3. Hidden values are optional in forms so that would only impose an extra salting factor some of the time.
4. Other attempts of avoiding strong random tokens, e.g. uniqid(), are known to produce predictable values (or at least values easier to pin to a specific brute forcible range) since uniqid’s are generated using the server time (linear) and any extra entropy (set 2nd param to TRUE) is generated using an internal linear congruential generator which is widely panned as being predictable.
The core of the issue here is simple – why NOT just use a random string? Answer: There is no reason not to. It’s easily superior to all other methods.

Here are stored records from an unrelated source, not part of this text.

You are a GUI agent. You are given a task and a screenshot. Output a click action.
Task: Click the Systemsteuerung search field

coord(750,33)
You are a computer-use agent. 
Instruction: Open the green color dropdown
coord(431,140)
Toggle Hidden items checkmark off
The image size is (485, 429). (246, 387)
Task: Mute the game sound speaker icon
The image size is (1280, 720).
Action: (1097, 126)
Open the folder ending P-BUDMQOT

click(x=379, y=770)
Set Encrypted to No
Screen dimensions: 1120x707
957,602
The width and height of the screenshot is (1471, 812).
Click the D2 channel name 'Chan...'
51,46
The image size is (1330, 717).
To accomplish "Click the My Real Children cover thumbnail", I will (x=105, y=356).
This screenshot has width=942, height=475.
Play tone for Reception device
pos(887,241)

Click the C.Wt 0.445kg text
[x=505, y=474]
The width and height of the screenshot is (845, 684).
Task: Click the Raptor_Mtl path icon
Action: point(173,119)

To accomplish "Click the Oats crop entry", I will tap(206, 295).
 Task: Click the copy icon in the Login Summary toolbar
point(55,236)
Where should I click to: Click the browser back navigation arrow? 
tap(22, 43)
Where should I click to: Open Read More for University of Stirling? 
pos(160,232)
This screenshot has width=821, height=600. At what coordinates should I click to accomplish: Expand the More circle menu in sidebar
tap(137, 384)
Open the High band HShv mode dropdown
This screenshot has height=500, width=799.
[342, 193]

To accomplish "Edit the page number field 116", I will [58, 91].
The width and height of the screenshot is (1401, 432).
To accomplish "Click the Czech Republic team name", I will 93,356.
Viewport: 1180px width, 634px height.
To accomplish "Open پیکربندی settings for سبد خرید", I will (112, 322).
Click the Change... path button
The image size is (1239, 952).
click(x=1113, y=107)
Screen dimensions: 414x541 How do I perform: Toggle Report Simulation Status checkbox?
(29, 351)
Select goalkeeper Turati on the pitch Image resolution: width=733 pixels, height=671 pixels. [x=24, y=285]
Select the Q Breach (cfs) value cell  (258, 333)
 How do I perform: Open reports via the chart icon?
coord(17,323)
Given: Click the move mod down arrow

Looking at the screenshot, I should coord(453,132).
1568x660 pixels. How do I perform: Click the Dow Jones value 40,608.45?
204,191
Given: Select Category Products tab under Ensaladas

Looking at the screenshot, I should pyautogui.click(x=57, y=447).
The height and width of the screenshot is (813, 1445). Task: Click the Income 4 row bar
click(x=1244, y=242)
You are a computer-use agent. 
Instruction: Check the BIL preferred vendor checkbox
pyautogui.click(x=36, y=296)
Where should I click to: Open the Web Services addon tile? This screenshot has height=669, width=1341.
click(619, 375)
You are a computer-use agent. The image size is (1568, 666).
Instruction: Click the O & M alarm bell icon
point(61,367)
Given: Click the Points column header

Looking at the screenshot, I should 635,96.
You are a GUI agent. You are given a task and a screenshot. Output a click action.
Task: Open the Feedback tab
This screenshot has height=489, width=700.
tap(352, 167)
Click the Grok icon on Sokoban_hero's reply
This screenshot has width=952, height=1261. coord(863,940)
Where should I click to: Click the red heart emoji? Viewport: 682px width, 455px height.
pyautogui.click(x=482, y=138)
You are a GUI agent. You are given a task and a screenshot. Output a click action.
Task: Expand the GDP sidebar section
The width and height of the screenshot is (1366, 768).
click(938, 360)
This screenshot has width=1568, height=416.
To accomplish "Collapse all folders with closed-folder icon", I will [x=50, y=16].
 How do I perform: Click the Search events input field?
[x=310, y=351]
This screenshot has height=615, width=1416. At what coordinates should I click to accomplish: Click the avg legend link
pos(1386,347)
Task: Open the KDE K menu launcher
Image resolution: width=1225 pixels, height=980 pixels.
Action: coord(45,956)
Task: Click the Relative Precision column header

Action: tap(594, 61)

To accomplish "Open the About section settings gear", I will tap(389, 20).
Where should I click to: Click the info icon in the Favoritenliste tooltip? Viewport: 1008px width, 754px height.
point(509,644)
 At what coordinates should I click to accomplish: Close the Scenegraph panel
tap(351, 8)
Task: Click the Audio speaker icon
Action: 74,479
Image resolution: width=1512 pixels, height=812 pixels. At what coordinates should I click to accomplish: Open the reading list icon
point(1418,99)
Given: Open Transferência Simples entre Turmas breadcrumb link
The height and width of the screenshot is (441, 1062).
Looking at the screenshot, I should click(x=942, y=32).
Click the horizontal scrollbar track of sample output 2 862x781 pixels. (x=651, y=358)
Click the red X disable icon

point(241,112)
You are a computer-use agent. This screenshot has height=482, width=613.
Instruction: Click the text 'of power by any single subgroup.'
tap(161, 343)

The result of a HMAC with known data and a secret key is unguessable. The random 32 byte string is far from perfect as it relies on $_SESSION storage.
HMACs don’t leak data.
Including the hidden values as part of the data to be hashed by the HMAC prevents an attacker changing those values, from when they were sent. Because the attacker can’t create a valid token for them to be accepted.
Missing the point of CSRF tokens. It prevents an attacker from making the user’s browser submit a form automatically (e.g. XSS on another website or a phishing website). In those cases, the attacker does not have access to the user’s session ID for the target site. You can defeat CSRF protections on the target site by attacking it in other ways. For example – perform a Man-In-The-Middle attack on their connection, use an XSS vulnerability (any site) to perform a Man-In-The-Browser attack, exploit an XSS vulnerability on the target site (request form, get token, reuse token to submit form), or perform session hijacking to steal the session ID and masquerade as the user.
CSRF is a low level attack – it defends against one specific vector. Auto form submissions on visited sites other than the target site.
$_SESSION is a local server storage so not sure why you distrust it. The token must be known by both the server and the client. Session data on the client is presumed secure (short of a server breakin) and including in a return form from the client is secure (short of MiTM, MiTB and local XSS). In other words, CSRF tokens are only defeatable using a higher level attack.
Again, random string is random string. Hash is random string (need salt) + sensitive data (must be protected). You’re adding an ingredient for zero gain and more risk. More risk === bad.
Guess we’re going have to disagree, because I completely disagree with your assumption that is a “risk”.
A HTTP POST request is just a message, and using a message authentication code seems completely logical to me, especially when the sender of the message and the receiver are one and the same (the webapp).